By definition, a child in the scribbling stage, usually 2 - 4 years of age, is not drawing symbols for objects. Children like to scribble because it gives them a chance to move their arms around freely. The act of scribbling is purely kinesthetic and imaginative. Don’t waste money on coloring books, they can actually inhibit children’s creativity. They are much better off with a large sheet of paper and a fat, dark crayon.

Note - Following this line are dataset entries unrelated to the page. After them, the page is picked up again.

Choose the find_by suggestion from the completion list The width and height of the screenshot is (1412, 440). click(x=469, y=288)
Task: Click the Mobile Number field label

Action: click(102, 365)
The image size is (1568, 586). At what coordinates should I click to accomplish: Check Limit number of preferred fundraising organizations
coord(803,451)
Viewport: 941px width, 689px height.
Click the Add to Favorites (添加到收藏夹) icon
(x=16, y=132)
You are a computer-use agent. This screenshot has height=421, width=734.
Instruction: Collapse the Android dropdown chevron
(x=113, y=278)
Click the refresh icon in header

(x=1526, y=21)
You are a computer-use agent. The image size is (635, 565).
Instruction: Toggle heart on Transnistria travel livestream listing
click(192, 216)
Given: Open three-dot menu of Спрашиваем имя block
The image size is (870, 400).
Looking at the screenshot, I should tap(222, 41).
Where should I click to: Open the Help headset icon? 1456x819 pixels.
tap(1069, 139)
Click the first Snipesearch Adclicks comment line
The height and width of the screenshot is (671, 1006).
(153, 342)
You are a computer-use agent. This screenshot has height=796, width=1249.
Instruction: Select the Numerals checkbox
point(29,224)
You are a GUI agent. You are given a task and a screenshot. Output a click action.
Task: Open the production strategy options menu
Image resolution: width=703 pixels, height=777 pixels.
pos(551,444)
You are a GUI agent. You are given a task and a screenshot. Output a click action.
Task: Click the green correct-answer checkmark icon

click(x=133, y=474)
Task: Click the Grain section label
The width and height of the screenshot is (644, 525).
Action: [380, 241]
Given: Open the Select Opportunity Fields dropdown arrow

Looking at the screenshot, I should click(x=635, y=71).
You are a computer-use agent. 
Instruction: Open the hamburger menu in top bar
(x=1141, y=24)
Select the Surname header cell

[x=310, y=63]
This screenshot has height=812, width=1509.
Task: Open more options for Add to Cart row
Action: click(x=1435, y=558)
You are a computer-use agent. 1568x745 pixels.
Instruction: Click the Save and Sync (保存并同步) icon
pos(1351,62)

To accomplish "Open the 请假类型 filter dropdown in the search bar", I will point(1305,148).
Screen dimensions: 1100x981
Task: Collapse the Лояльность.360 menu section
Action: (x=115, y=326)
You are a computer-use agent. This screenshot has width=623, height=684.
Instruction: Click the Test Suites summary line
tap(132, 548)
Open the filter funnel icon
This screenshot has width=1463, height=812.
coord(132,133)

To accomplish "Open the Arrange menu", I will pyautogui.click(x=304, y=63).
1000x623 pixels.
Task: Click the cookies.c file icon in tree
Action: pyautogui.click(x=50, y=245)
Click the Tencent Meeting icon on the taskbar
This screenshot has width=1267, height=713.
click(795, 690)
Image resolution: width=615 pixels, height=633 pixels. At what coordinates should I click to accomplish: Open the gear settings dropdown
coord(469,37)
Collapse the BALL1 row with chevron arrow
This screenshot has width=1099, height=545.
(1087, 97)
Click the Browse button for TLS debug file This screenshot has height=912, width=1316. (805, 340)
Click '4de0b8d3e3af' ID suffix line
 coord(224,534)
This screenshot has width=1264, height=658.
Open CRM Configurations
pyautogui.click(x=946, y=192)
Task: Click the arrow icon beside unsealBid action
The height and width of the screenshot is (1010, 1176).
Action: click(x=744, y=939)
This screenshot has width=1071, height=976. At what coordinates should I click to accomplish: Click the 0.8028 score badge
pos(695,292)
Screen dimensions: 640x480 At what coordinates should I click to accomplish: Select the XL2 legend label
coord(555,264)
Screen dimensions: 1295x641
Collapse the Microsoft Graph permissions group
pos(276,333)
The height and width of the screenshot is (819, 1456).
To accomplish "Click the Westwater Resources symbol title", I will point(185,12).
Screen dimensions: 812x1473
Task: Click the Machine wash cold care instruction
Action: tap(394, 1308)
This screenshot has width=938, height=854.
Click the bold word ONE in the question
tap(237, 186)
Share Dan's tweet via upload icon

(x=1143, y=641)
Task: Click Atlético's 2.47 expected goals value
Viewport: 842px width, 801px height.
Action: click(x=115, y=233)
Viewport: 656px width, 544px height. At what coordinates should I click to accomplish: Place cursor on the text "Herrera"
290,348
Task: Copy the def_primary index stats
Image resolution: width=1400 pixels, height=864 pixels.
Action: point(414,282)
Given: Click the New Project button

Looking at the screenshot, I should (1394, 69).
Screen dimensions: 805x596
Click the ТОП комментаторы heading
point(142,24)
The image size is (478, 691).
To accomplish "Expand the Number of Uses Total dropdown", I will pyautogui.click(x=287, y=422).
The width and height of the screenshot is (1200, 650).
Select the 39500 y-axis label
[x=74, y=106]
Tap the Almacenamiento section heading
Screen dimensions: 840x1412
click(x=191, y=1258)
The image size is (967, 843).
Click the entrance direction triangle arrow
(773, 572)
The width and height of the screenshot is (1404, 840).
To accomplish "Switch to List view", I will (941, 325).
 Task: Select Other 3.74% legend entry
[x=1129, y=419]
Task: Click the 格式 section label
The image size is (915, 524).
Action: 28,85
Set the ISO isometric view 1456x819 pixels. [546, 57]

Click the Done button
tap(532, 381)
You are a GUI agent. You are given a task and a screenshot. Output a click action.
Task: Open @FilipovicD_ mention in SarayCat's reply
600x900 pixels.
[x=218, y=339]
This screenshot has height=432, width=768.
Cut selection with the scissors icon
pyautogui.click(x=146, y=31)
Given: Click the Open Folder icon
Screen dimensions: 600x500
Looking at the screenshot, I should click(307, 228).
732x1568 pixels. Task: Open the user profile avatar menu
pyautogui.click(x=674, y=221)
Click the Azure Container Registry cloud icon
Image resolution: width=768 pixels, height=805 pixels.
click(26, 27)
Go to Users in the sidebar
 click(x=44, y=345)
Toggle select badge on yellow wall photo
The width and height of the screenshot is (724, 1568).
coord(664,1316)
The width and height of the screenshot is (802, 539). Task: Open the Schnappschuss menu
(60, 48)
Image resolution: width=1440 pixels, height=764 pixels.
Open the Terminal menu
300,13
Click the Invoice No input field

2. The Pre-Schematic Stage
The second, or pre-schematic stage, is entered when the child produces his first representative symbols for objects in his environment. These symbols are formed with circles, squares, and lines. The symbols change frequently. The pictures have a “floating organization and the paper may be turned many times while drawing. Later, the symbols may be organized horizontally. The pre-schematic stage refers to that stage when the child is drawing his first symbols, but has not yet developed “schema”. Generally from 3 to 7 years of age.


3. The Schematic Stage
The main characteristics of this stage are the repetition of symbols for familiar objects, and the use of the base-line. The term “schema” refers to the habitually repeated symbol for an object. Examples of such schema are the lollipop tree, the stiff scarecrow-type drawings of people, or a series of houses which are all drawn the same. The figures appear flat and stiff, and are changed only when there is strong motivation to do so. Later, multiple base-lines are the major organizational devices used by the child in this stage. X-ray or transparent views, top views, side views, or raised base-lines are used in increasing frequency as the subject depicted demands variation from the single base-line. The pictures become more complex; yet they still use schema. Single base-lines, multiple base-lines, and fold-up views are used. The fused or continuous contour line is also used to further define figures. In general, children reach this stage between 6 and 11 years of age. Without further instruction and practice a few children will reach a plateau during the latter part of this stage.


3. The Transitional Stage
This is the stage in which the maturing child, usually 9 years or older, attempts to produce art work that meets adult standards; yet he still produces works which unintentionally contain many characteristics of the schematic stage. For instance, a picture may include a natural looking ground plane with trees of diminishing size going off into the distance. However, the child may include the top view of a swimming pool and place several stiff figures on the edge of the paper. The art work has visual contradictions. The base-line is replaced by a receding ground plane, and there is frequent use of intentional overlapping. Much attention is given to details, sex roles, and clothing differences. Some linear perspective may be used during this stage. A few children who enter this stage will reach a plateau and not enter the stage of realism.

5. The Realism Stage
The stage of realism is entered when the child is producing art work in the manner of adult artists. In general, the child is 12 or older. Considerable control over the medium, content, and organization is evident. The figures become natural in appearance, or are intentionally stylized. The consistent use of many organizational devices is also quite evident in the art work produced during this stage, such as overlapping, diminishing size, placement on the picture plane, and linear and aerial perspective. It is at this stage that the child becomes most critical and self conscious about their ability to produce realistic artwork.